Immerhin kann Harris auf die Unterstützung einflussreicher Parteigrößen wie der Clintons oder Barack Obamas zählen. Und sie hat den Vorteil, als amtierende Vizepräsidentin über die nötige Bekanntheit und Erfahrung zu verfügen. Allerdings muss sie sich auch von der teilweise unpopulären Politik Bidens abgrenzen.
Demokraten müssen Wähler zurückgewinnen
Vor allem die migrantische Wählerschaft in den USA hatte sich von Biden abgewandt. Einer der Hauptgründe: seine Nahost-Politik. Fraglich ist, ob sich Harris als bisherige Vizepräsidentin davon lösen kann.
Sollte Harris die Vorwahlen für sich entscheiden und im November gegen Trump antreten, wäre das ein historischer Erfolg. Noch nie wurde eine Frau - noch dazu eine Frau of Color - zur Präsidentin der Vereinigten Staaten gewählt.

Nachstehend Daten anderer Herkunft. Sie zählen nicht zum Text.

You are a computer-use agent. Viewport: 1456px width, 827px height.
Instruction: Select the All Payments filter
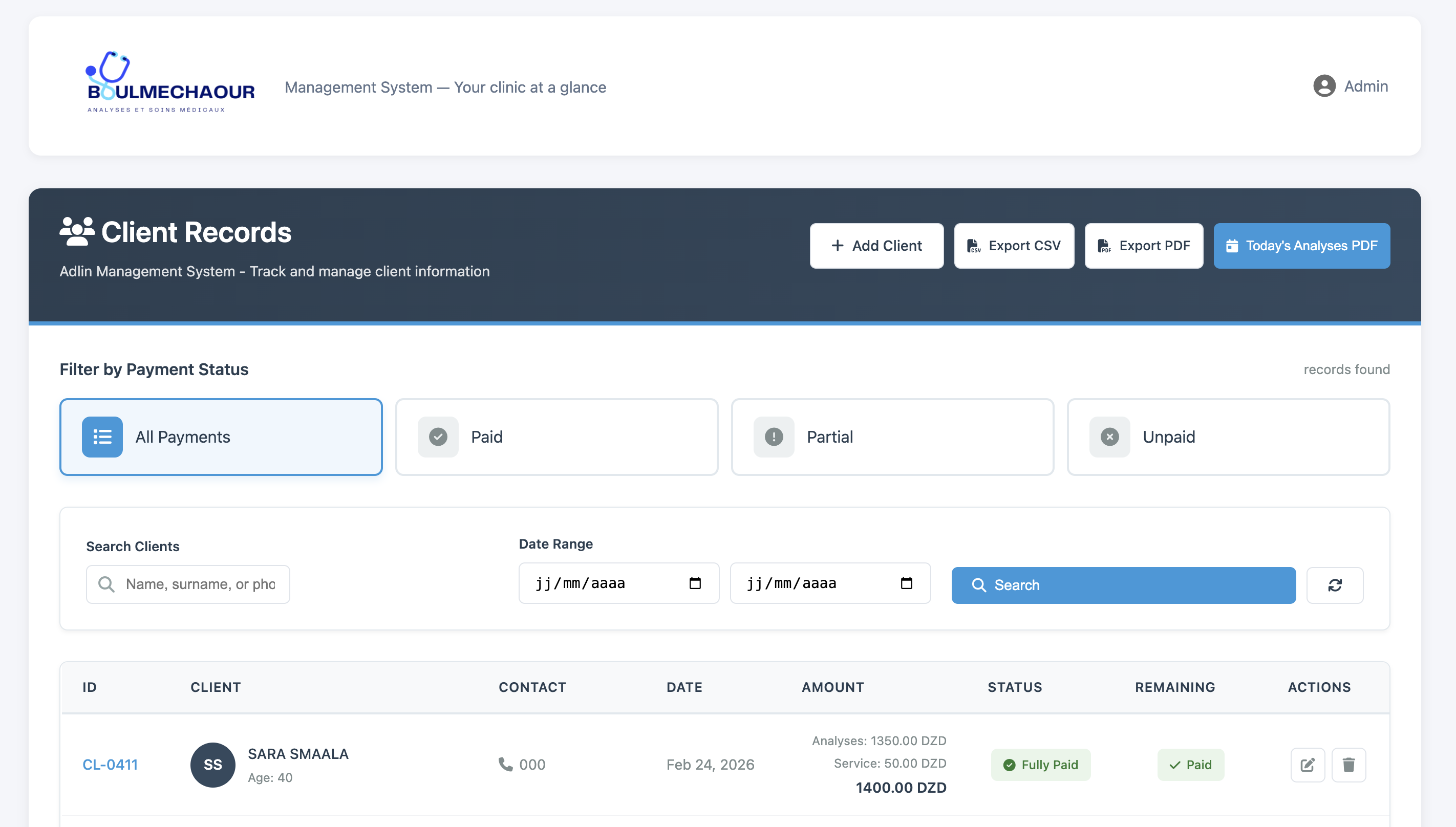point(221,437)
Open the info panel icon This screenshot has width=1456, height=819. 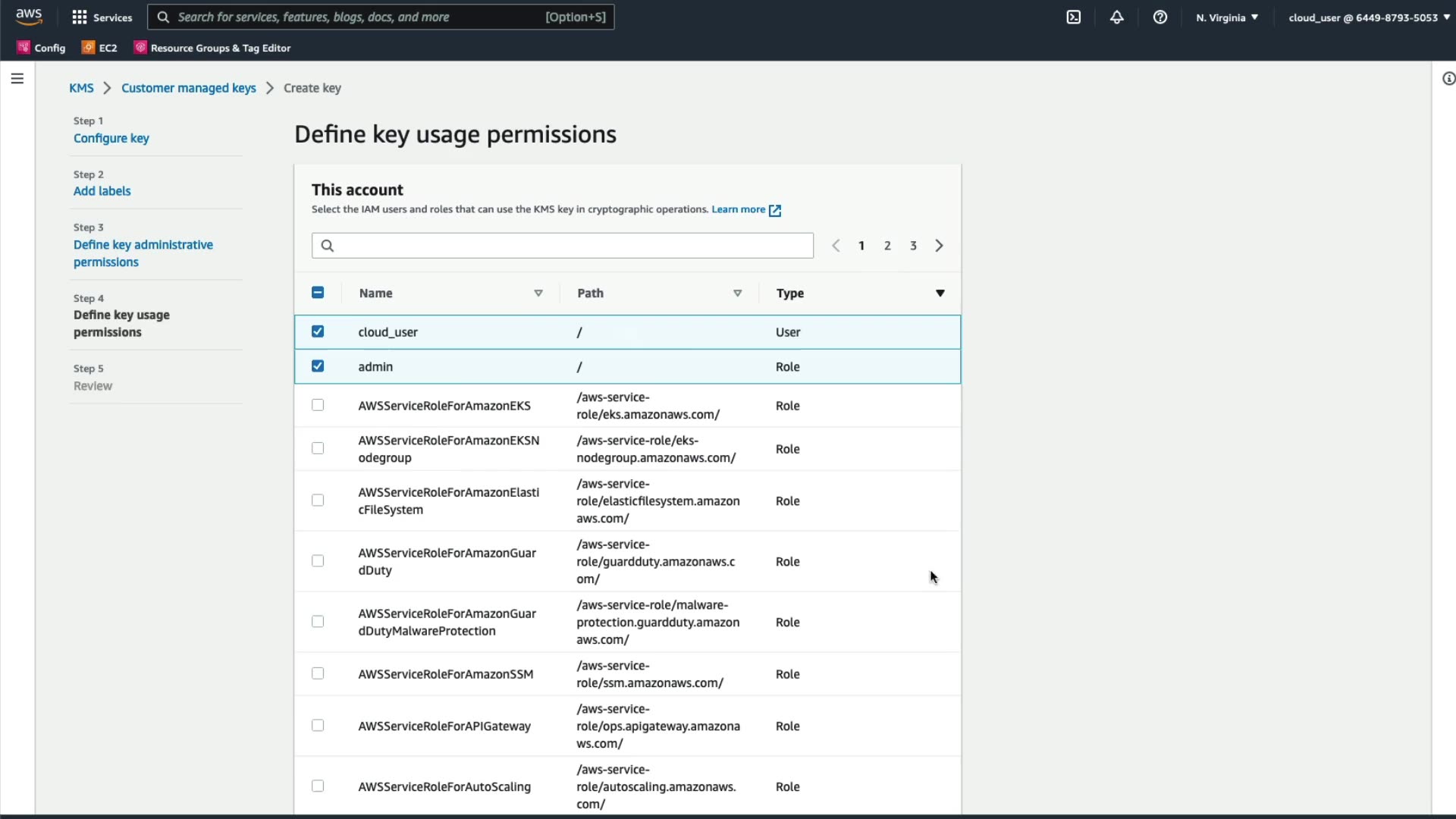click(1448, 79)
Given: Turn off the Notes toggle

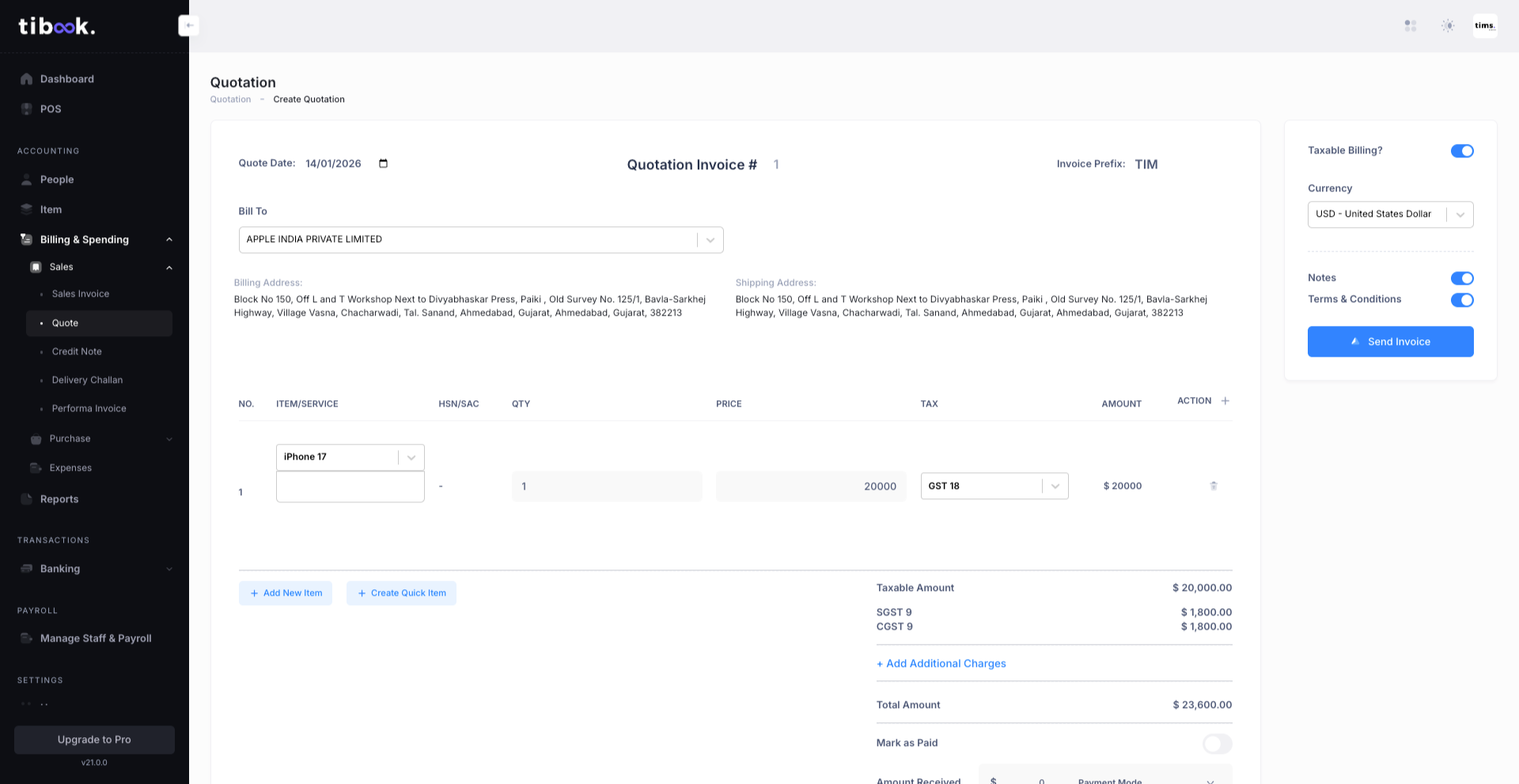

Gleichzeitig wären die Erwartungen an eine Präsidentin Harris enorm. Sie müsste nicht nur die Wunden der Trump-Ära heilen, sondern auch die großen Herausforderungen unserer Zeit angehen: Klimawandel, soziale Ungleichheit, Rassismus. Keine Präsidentin vor ihr hätte ein schwierigeres Erbe anzutreten.
Ungewisse Zukunft für die Demokraten
Sollte Harris scheitern und Trump erneut ins Weiße Haus einziehen, wäre das ein schwerer Schlag für die Demokraten. Sie würden nicht nur zum zweiten Mal in Folge gegen den umstrittenen Republikaner verlieren, sondern müssten sich auch grundsätzlich hinterfragen. Hat die Partei den Kontakt zur Mehrheit der US-Amerikaner verloren? Braucht es einen radikalen Kurswechsel?
Denn den haben die Demokraten angesichts des drohenden Untergangs bisher versäumt. Biden ist auch ein Produkt der innerparteilichen Strukturen. Er wurde aufgebaut und trotz offensichtlicher Verfallserscheinungen lange verteidigt.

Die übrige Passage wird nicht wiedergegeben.